Configure memory caps at three levels:

<profiles>
    <default>
        <max_memory_usage>10000000000</max_memory_usage>
        <max_memory_usage_for_user>20000000000</max_memory_usage_for_user>
    </default>
</profiles>

<max_server_memory_usage_to_ram_ratio>0.9</max_server_memory_usage_to_ram_ratio>

A typical breakdown: per-query 25% of RAM, per-user 50%, server 90%. Adjust to your workload.

RBAC

Enable SQL-driven user management instead of editing users.xml files:

<users>
    <default>
        <access_management>1</access_management>
    </default>
</users>

Now you can use CREATE USER, CREATE ROLE, and GRANT statements at runtime.

Durability

If inserts cannot be re-driven, raise the durability bar with quorum writes:

<profiles>
    <default>
        <insert_quorum>2</insert_quorum>
        <insert_quorum_timeout>60000</insert_quorum_timeout>
        <select_sequential_consistency>1</select_sequential_consistency>
    </default>
</profiles>

With insert_quorum = 2, an insert is only acknowledged once two replicas have it. Use 0 (default) on workloads that can tolerate replay.

Common Pitfalls

Setting max_memory_usage too high so a single query can OOM the box.
Enabling force_primary_key on a cluster where many existing dashboards use full scans. Roll out per-user first.
Forgetting that max_concurrent_queries is server-wide. Per-user limits go under <profiles>.
Setting insert_quorum without insert_quorum_timeout. A failing replica stalls every insert.
Adding <engine> blocks to log tables in Kubernetes. Stick to <ttl> to avoid clashes with chart upgrades.

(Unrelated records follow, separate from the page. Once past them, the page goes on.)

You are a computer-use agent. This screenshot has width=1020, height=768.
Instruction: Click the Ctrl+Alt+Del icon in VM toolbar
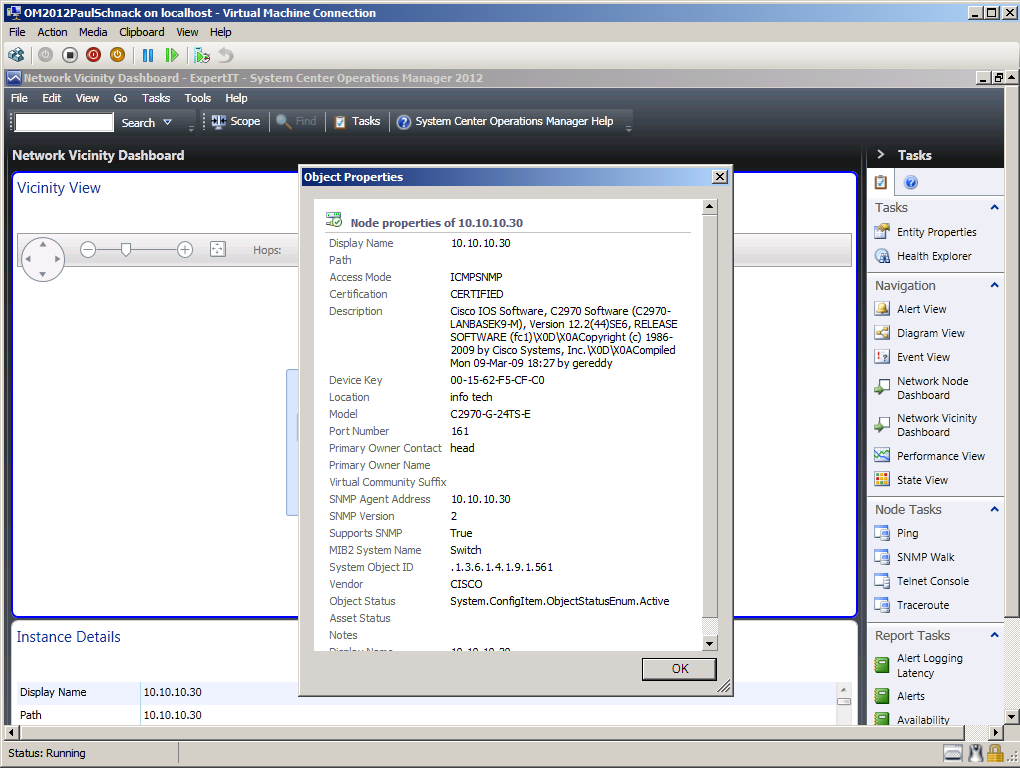[x=16, y=55]
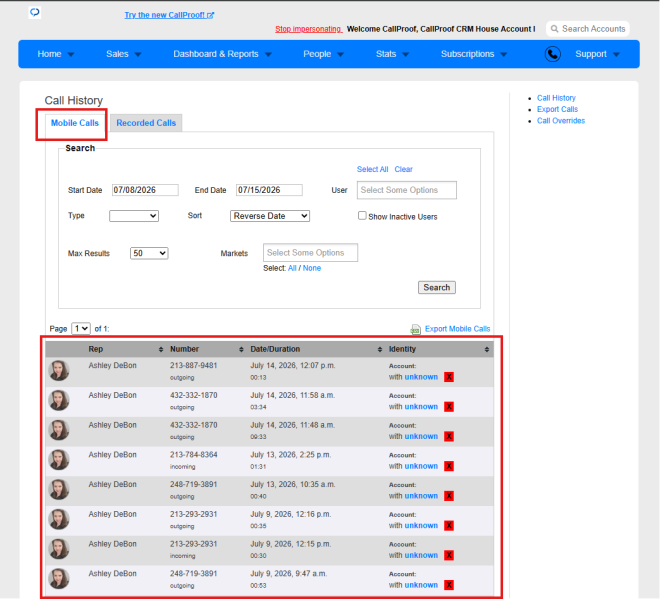Click the Search button
The width and height of the screenshot is (660, 599).
[436, 288]
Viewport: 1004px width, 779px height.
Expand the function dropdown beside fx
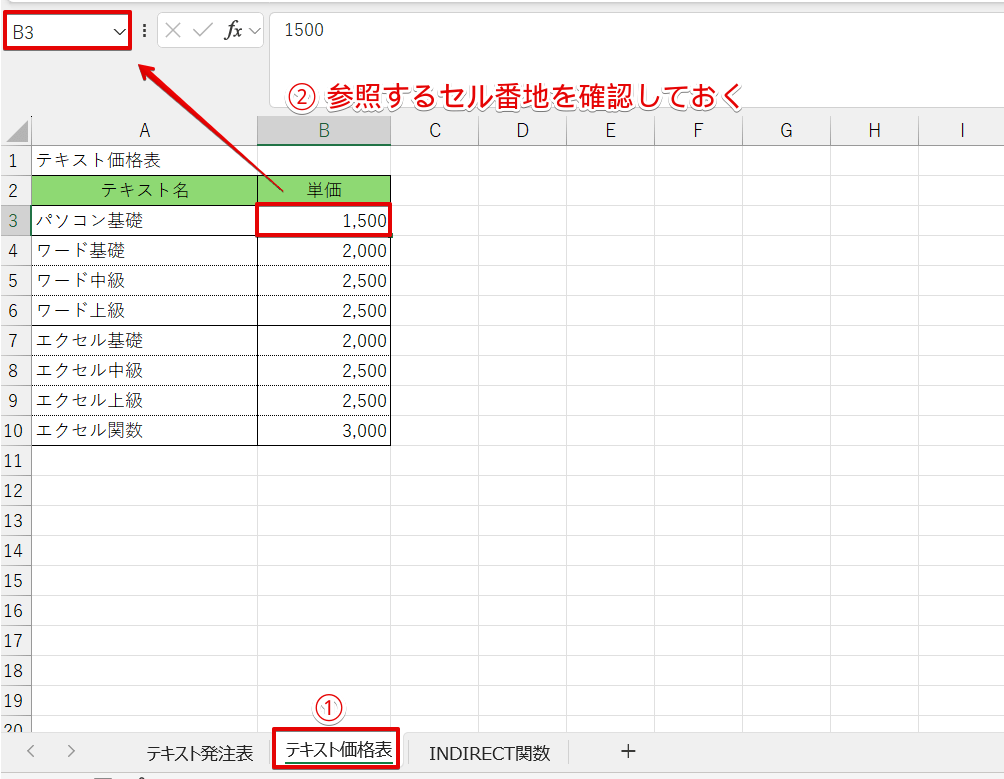coord(255,30)
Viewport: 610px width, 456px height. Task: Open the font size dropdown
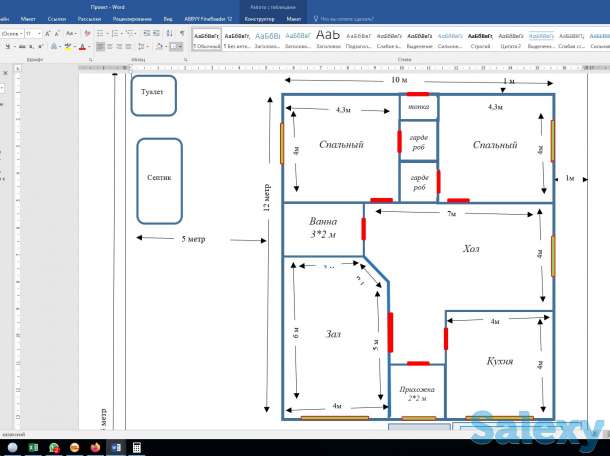click(41, 33)
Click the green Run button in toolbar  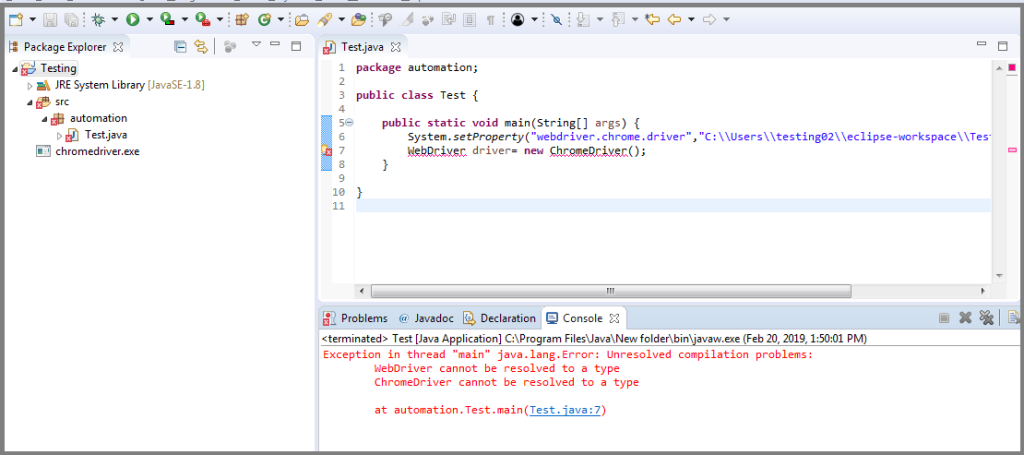point(132,19)
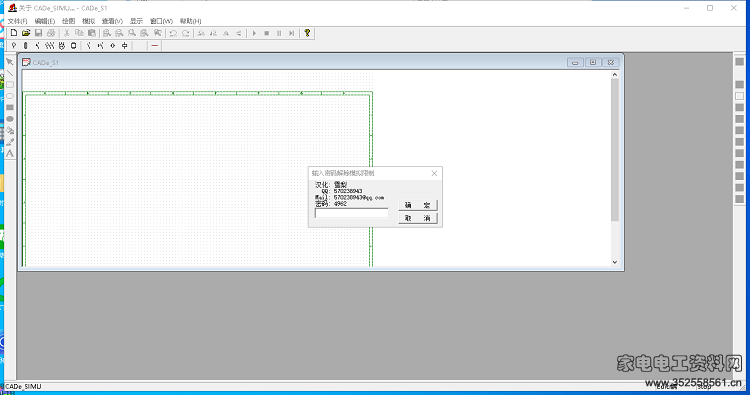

Frequently Asked Questions

Q: Which setting catches the most production issues with the least friction? A: Adding TTL to query_log and friends. It silently prevents the disk-fills-up incident that affects almost every long-running cluster.

Q: Should I enable force_primary_key everywhere? A: Eventually yes, but roll it out to one profile at a time. Existing dashboards may rely on key-less scans.

Q: How do I pick max_bytes_before_external_group_by? A: Roughly half of max_memory_usage. The threshold should fire before the hard memory cap, otherwise queries fail instead of spilling.

Q: Do I need to restart for these changes? A: User profile settings are picked up on the next connection. Server-level settings (max_concurrent_queries, log table TTL via <ttl>) usually need a config reload, which is a SIGHUP, not a restart.

Q: Are these settings safe to apply via Kubernetes ConfigMaps? A: Yes, with one caveat: avoid <engine> overrides for log tables, as the documentation calls out possible configuration clashes during upgrades.